The Part 161 Application, the first of its kind nationwide, would impose a ban on airport flights between 10 p.m. and 7 a.m. if approved by the Federal Aviation Authority.
The Burbank-Glendale-Pasadena Airport Authority started the 161 study in the summer of 2000 and spent $6 million trying to finish it, airport spokesman Victor Gill said. The authority planned to finish the study and fill out the application until it received concerns from the FAA.
“The FAA threw us a curveball and submitted substantive comments before we filed the application,” said Dan Feger, the authority’s interim executive director. “This dramatically affects how we will move forward with the study.”
The FAA sent the authority a list of issues on June 13 concerning its 161 application, including the impact of the curfew on other regional airports and the need for an environmental assessment, according to the FAA documents.

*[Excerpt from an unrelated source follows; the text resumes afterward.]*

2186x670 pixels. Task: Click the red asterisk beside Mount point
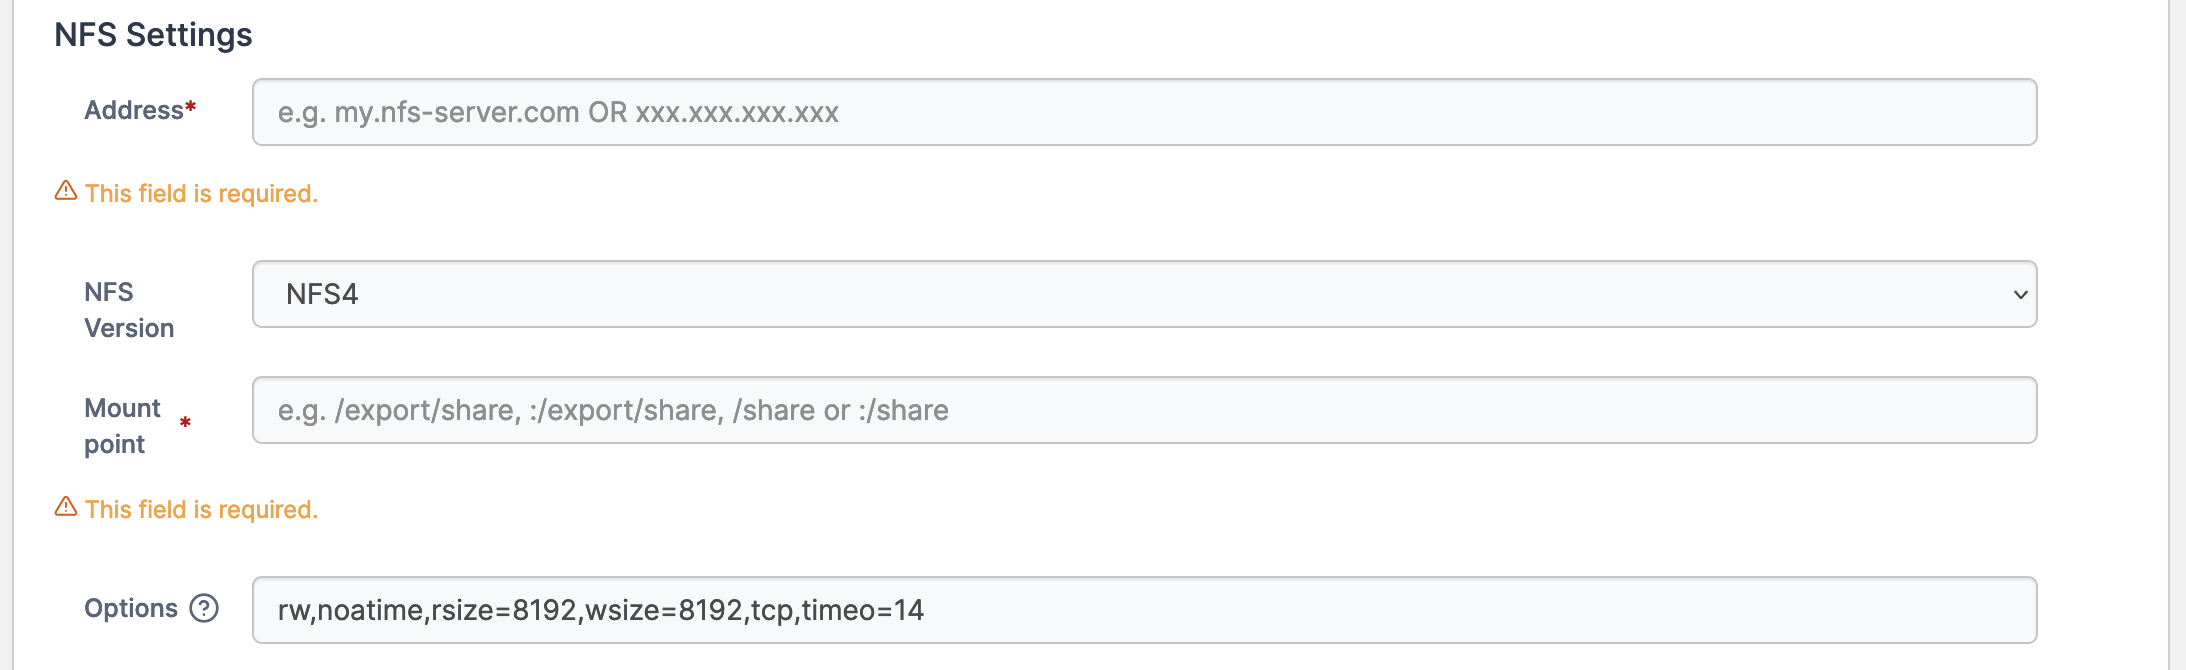point(187,421)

The authority will work with Burlingame-based Jacobs Consultancy Inc. to open up dialogue with the FAA to further analyze its comments and help complete the application. The work order with Jacobs Consultancy will not exceed $98,500, Gill said.
“The process of filing the 161 application is intended to be a gauntlet. It is very hard to survive,” he said. “The reason that Bob Hope is the first airport to file it is because other airports have started the progress, realized its complexity and abandoned their efforts.”
Authority members, including former President Carl Povilaitis and Pasadena Commissioner Chris Holden, expressed concerns about expecting too much.
“The FAA is not intending on being reasonable; they don’t want to complicate our lives to give us a pathway to success,” Holden said. “I support staff and the authority to do everything we can, but we also need at every turn to manage our expectations and be realistic about what we are up against.”
Feger answered Holden’s concerns by saying the work order is limited in gauging the chances of FAA approval.
“We need to spend some time with the FAA to fully understand the hurdles they have put in out way,” he said. “At the conclusion of this agreement, we plan to come before the authority to tell you where we stand.”